Catalyzing the Drug Discovery Pipeline with AI

By Annabel Romero, PhD,

The main goal of Drug Discovery and Development is to find and develop new medicines to treat diseases and conditions more effectively. The process includes basic research, preclinical development, clinical trials, and FDA approval. Each of these steps has possible failure points in the chain and requires a significant amount of time and money. The cost of each phase increases gradually as consumables, personnel, and equipment become more specialized, with these sunk costs recoverable only at commercialization. Finding a promising drug candidate for a particular target is essential to guarantee that further steps in the downstream research and clinical processes are successful. 

Lack of ample background knowledge about the main target, its related disease, and the drug candidate itself often leads to silent failures that can often only be discovered, at great expense, during clinical trials. Ideally, a drug candidate that will succeed in clinical trials requires a robust research foundation for the target selected. An enormous amount of knowledge is needed to fully understand a biological system and, by proxy, the mechanisms by which a disease functions. With the advent of the ‘omics’ era, the amount of complex biological data continues to grow dramatically, expanding the research capabilities and understanding required for drug discovery. This presents a significant opportunity for AI solutions, which can provide 24/7 vigilance of the discovery process, are not beholden to any design heuristics or organizational bias, and offers the opportunity to anticipate failure points in the discovery process.
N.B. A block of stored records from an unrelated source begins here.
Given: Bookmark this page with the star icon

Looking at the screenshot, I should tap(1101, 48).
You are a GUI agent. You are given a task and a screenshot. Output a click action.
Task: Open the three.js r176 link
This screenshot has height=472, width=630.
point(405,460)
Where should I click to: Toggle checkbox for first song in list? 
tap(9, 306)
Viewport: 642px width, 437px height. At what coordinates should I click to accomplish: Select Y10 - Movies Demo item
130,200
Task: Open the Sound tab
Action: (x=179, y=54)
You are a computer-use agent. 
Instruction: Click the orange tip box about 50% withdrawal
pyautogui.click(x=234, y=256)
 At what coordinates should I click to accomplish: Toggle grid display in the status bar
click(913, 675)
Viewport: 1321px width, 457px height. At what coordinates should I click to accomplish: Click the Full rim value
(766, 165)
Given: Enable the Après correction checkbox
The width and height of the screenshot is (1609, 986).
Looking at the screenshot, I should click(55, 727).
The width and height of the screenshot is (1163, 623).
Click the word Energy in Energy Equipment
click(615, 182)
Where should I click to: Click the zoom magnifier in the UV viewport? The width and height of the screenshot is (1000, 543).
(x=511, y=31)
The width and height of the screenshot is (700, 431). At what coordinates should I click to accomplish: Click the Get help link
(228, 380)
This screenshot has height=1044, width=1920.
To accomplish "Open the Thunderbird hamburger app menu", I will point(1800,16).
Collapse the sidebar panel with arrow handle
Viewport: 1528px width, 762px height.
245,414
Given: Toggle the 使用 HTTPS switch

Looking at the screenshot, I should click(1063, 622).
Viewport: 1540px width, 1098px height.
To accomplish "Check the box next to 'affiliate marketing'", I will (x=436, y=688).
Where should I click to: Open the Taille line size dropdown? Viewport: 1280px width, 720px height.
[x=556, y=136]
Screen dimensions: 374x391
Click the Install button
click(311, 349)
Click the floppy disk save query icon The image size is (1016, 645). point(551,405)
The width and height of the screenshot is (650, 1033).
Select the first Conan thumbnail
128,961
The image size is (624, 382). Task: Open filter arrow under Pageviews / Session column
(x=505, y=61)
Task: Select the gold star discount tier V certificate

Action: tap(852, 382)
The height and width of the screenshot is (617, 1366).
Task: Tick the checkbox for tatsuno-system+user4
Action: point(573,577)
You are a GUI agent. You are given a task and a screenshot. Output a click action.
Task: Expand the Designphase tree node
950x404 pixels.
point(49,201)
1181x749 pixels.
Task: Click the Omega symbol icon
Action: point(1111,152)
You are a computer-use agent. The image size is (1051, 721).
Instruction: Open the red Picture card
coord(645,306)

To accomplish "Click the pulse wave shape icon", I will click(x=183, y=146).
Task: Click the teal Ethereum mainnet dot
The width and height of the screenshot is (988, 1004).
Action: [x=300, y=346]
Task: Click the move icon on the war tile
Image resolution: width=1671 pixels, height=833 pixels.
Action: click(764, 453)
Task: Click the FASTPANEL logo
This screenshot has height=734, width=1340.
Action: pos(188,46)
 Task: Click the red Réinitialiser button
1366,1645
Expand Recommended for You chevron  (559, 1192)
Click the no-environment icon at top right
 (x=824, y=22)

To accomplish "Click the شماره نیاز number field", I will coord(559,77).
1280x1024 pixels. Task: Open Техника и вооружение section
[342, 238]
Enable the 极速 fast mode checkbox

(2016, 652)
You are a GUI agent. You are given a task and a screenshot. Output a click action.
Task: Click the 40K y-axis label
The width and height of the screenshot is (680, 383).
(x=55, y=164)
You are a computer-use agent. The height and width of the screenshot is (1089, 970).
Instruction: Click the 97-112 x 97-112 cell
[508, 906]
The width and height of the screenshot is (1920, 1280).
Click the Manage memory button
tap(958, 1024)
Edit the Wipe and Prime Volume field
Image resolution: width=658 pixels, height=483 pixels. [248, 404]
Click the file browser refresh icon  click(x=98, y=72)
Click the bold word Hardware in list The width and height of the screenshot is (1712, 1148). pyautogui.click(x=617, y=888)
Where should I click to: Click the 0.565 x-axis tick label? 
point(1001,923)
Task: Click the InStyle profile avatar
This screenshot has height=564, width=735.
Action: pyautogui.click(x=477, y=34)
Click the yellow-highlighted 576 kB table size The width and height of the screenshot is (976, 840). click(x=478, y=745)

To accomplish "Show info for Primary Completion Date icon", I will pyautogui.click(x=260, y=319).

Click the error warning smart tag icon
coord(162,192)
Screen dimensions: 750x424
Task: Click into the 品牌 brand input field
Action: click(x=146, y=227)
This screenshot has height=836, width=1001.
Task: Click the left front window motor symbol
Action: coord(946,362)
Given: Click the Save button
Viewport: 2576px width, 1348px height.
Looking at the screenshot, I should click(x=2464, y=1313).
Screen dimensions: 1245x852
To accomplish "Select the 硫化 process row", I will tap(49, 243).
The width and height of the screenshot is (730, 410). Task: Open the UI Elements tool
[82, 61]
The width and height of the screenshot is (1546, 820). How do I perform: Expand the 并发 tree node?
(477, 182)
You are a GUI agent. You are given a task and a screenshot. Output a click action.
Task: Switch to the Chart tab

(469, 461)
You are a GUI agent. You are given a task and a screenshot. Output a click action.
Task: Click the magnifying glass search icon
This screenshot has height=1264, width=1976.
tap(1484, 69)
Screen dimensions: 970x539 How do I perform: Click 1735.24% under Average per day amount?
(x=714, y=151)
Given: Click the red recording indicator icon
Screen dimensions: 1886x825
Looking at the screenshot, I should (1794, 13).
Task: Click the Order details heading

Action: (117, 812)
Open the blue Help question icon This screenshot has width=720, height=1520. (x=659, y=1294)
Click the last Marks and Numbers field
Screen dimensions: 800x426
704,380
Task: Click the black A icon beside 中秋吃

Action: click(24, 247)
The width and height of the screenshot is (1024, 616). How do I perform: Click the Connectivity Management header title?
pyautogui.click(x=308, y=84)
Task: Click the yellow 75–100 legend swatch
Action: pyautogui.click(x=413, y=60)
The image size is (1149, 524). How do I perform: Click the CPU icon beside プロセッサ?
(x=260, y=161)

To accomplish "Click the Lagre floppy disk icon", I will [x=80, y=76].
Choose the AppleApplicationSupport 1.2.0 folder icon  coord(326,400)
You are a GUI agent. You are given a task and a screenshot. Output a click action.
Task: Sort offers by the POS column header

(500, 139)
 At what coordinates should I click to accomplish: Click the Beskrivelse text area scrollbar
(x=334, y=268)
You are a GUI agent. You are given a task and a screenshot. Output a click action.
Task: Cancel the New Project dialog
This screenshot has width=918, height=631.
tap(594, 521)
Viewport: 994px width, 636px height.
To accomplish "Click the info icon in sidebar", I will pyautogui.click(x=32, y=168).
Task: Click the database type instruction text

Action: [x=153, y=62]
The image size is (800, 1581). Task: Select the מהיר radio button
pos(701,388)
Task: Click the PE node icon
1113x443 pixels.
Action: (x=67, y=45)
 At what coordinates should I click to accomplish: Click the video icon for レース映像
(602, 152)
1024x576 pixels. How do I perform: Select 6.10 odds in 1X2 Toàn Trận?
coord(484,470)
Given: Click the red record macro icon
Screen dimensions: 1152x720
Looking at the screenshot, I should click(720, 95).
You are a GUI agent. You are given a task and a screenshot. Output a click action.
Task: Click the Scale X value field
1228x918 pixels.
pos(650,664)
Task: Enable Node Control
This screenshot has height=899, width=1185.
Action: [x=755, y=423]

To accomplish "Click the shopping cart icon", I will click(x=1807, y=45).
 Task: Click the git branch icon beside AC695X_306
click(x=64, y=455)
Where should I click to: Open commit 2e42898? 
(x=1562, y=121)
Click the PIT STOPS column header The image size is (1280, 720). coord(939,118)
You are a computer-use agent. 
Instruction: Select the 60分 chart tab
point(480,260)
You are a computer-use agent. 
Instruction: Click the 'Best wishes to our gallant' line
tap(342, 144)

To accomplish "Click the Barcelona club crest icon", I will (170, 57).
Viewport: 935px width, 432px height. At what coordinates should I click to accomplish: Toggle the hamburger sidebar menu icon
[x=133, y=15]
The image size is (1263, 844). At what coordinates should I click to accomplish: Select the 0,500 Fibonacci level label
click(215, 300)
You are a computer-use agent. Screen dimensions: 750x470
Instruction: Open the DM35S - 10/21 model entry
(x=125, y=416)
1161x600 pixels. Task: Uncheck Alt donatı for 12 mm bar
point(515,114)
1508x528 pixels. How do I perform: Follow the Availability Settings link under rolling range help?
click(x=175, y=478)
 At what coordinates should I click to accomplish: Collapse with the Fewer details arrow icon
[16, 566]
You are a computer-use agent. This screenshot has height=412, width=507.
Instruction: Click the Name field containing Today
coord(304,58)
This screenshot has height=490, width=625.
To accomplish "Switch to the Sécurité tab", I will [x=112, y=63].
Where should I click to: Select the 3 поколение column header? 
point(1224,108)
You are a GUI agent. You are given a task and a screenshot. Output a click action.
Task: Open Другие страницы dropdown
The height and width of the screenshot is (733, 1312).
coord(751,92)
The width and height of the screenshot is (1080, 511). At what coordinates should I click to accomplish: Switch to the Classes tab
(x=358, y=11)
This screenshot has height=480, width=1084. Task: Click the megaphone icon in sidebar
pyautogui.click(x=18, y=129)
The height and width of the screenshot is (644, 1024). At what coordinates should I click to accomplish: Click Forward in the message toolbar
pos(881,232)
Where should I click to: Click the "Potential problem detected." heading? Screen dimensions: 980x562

Traditionally, Drug Discovery has functioned in a linear pipeline where information gets collected in sequential steps. Some of the major steps involved are Target Identification, Screening of candidates, Selection of a lead molecule, Optimization of the Lead Candidate, Preclinical studies, and clinical trials (see image). Following these steps was the most efficient way to select organic compounds (small molecules) as new candidates several decades ago. However, modern drugs include larger, more complex classes of molecules; some examples are oligonucleotides, peptides, and monoclonal antibodies. Drugs that are being developed now can have multiple targets and diverse mechanisms of action, making their understanding more elaborate and difficult to fit in a traditional setup. 

Private and public databases are systematically measuring and curating data from both healthy individuals and those with specific diseases and clinical imaging material. This information presents new opportunities to understand a particular condition of interest. However, these massive, multi-dimensional datasets are impossible for humans to grasp alone–they require complex statistical analysis, which opens up an ample opportunity for exploiting AI and ML. To fully understand how Drug Discovery works today, we must see the information as a network rather than a linear process. 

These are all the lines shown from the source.